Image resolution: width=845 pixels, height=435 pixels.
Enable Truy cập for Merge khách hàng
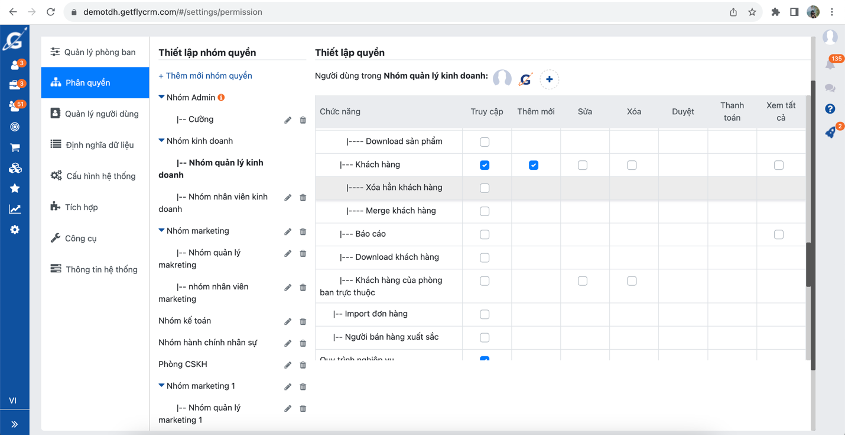point(485,211)
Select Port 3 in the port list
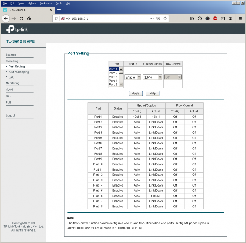 tap(113, 77)
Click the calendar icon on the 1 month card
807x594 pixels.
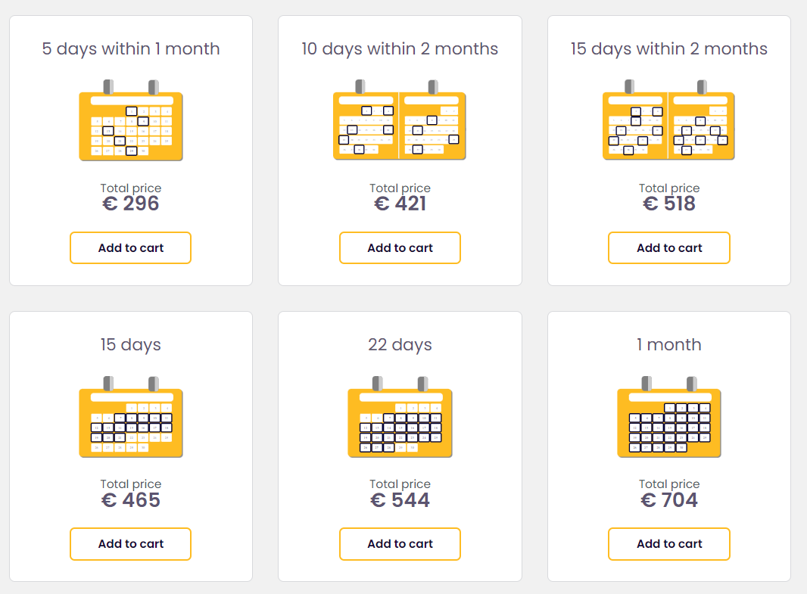[x=668, y=418]
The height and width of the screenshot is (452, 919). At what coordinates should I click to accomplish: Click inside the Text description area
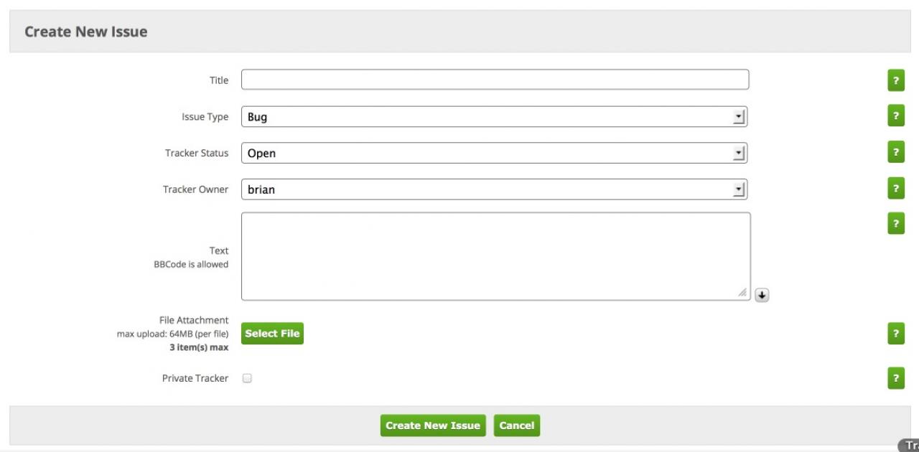tap(495, 255)
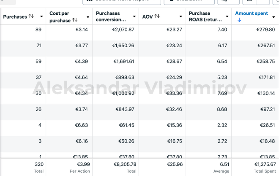Open the Breakdown button at the top
Image resolution: width=279 pixels, height=176 pixels.
[186, 1]
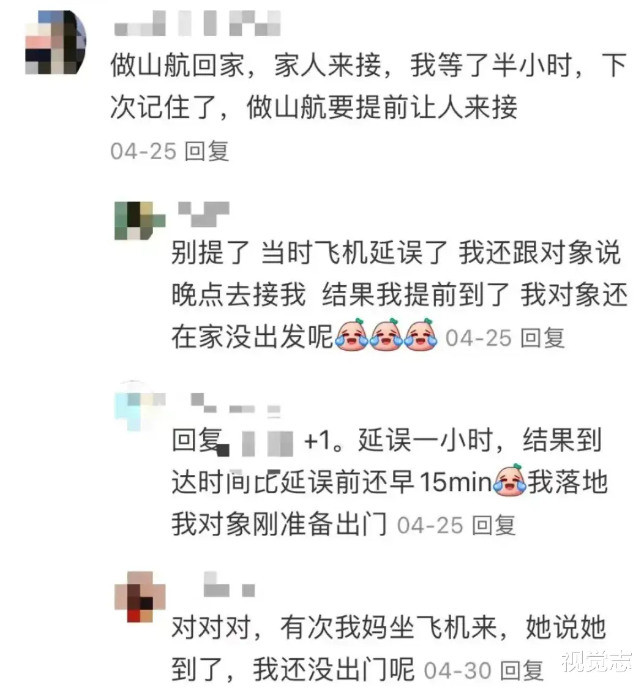Tap the blurred username of top commenter
The image size is (644, 688).
click(x=198, y=23)
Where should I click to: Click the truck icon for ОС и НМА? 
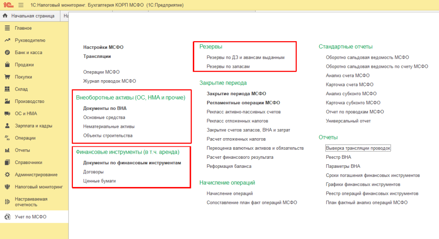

• YOUR TASK
Which lines above contain the word "icon"? Show each of them.

• PROBLEM SOLUTION
Click the calendar icon on the 1 month card
Where should I click to: Click the truck icon for ОС и НМА? 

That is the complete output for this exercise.